There are the first two cylinders. Hey, wait a minute, where are the other two cylinders? Hey, could this be a two-cylinder Fordson engine? I yell over to Dave that I think I've found a two-cylinder Fordson engine. He tells me I am full of schtuff and other things unmentionable. 'No, really, it truly is; come see.' So we wrestle the engine free from the pile and set it out on the dirt. About a minute of looking at it and there is a long pause out of the two of us and looks of utter disbelief. Another minute later there is a chain around it and it is being lifted into my two-week-old truck with nothing more than an oak pallet to sit on. I cringe as the bed receives its first scratches, but resign myself to the fact that it had to happen sooner than later; battle scars, I rationalize. This puppy is coming home with me.
Home with the half-a-Fordson engine, I snap some pictures with it next to my '23 Fordson. These pictures are to aid me putting the 'half back together. Pictures one and two show it sitting next to my '23. Usually I get so bird-dog enthusiastic about 'new iron' that I forget to take pictures in the 'before' state. The half is stuck with some rust in the bores. Not that bad, we have the technology, we can rebuild it! Walt, the local Fordson man, happens to be at Dave's for some parts that afternoon. Walt has probably the best running Fordson I have ever seen or heard. One pull to choke, one pull to start. Walt thinks nothing of hitching up a wagon to his Fordson and driving 15-20 miles to a gas engine show--or mowing 10 acres of grass with a five-gang reel mower for as long as I can remember. Walt is shaking his head saying he has seen model A's and Model T's cut in half, but never one of these. The consensus that day is that if I fix it up and take it to the shows, somebody might recognize it or know something about it. It is a long shot, but stranger things have happened. The sun is going down now, so some tranny fluid is poured into the bores to anoint the rings and loosen the pistons.

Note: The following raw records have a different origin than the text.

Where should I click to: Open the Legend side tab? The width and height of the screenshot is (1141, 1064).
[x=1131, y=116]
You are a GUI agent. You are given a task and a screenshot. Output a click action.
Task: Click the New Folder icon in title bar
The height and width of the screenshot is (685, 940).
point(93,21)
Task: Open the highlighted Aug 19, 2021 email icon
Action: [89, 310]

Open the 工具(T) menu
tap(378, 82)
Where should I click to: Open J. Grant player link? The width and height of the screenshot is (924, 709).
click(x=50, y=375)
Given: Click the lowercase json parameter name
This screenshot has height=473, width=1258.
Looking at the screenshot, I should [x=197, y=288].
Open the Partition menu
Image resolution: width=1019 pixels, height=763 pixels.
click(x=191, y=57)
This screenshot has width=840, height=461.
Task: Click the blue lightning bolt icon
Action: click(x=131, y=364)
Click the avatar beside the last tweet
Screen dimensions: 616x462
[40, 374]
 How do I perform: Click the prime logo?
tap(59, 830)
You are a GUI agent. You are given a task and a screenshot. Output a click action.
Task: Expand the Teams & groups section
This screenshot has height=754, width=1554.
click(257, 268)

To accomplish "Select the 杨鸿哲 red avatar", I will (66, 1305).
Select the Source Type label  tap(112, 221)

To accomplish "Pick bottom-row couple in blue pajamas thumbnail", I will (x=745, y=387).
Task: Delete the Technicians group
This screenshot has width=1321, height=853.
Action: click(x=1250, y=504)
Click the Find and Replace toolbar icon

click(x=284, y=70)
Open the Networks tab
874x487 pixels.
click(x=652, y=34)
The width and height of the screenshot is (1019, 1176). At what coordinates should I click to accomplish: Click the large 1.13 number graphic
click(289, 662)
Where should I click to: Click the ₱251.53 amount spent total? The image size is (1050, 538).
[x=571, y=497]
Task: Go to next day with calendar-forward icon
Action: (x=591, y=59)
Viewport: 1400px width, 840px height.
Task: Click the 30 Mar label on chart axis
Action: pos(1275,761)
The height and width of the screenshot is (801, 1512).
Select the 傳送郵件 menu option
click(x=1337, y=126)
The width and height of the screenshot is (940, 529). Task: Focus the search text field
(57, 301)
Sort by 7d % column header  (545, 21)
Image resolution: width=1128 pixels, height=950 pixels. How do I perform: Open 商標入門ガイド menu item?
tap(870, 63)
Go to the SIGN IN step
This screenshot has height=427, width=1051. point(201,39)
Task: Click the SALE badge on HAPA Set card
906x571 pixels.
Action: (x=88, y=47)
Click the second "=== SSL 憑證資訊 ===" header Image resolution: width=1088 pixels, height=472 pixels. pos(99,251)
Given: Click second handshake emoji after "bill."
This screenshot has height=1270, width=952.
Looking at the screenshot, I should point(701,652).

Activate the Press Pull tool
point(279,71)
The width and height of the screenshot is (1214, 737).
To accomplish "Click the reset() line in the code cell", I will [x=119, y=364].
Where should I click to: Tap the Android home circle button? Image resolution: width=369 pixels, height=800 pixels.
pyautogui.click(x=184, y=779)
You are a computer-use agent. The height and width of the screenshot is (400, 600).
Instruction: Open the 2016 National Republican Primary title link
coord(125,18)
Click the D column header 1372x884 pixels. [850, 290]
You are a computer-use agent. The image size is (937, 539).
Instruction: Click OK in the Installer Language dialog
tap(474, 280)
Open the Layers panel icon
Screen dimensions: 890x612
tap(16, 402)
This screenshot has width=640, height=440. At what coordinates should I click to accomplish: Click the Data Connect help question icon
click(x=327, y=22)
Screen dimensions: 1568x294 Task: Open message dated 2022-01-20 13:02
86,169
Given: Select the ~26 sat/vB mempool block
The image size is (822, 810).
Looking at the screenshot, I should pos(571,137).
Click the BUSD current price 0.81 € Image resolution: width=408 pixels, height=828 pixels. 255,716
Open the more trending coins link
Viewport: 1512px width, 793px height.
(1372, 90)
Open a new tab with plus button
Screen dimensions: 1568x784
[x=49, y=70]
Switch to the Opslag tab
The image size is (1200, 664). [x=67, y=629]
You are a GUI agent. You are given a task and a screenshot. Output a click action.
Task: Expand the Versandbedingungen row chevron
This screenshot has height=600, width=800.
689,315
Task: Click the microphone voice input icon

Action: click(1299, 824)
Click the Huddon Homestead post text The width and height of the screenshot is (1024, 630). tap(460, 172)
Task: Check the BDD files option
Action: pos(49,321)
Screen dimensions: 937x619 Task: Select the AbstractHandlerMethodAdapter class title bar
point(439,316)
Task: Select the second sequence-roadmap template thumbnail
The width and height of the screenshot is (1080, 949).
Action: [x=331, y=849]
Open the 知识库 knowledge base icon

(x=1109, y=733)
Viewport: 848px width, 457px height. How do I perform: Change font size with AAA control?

Two weeks later, the half-a-Fordson is sitting in my garage where the pan is pulled to see what makes it tick inside.
Picture #3 shows what was found inside. Lots of black goo and oil in the pan; good sign. The first thing which jumped out were the counterweights which were welded to the crankshaft--nice job. Whoever performed the amputation had a lot of spare parts and a lot of skill as a welder. It appears that all the welds were made with a stick. The engine has a serial number which dates it at 1921. I pull the caps and remove the crank--well, the half crank. The builder used the front half of the block and the rear half of the crank. A copper flange seal and extra lip welded to the flywheel flange seals the rear of the crank. Recall that Fordsons had the flywheel and clutch run in oil so there was no seal. The entire ear of the pan was hammered out of 3/32' sheet steel and welded to the cast iron pan. The block top half supports the other top half of the rear seal which slides nicely into the bottom forming an oil-tight, mechanical seal.
Picture #4 shows the crank with the extra throws welded on and the flange/seal on the rear end of the crank.
The entire rear end of the block has been blanked off with ?' sheet steel welded in place. The camshaft and valve cover were also halved. The two tanks on the pan were as it was found. Possibly one was a reserve oil reservoir and the other was a place for sediment. I couldn't figure out the original oil pump; perhaps it was operated manually every few minutes with a few turns. I found an old 'oil-vac' pump which is driven from a fanbelt and used to pump oil to the dips in the pan. Probably overkill on my part. To replace the missing cylinder head, I took one of the scrapyard cylinder heads and cut it in half with a hacksaw, deciding to use the front two combustion chambers. After squaring up the head on a mill, I heated the front half in my garage oven to about 500 degrees F and welded on the plate to seal the water jacket with my MIG welder. I have been very successful with this method of welding cast iron. The cutting operation with the hacksaw tore up my shoulder for a few days. Eventually I bought an old flat belt Racine power hacksaw from about 1915 to prevent the shoulder problems from recurring.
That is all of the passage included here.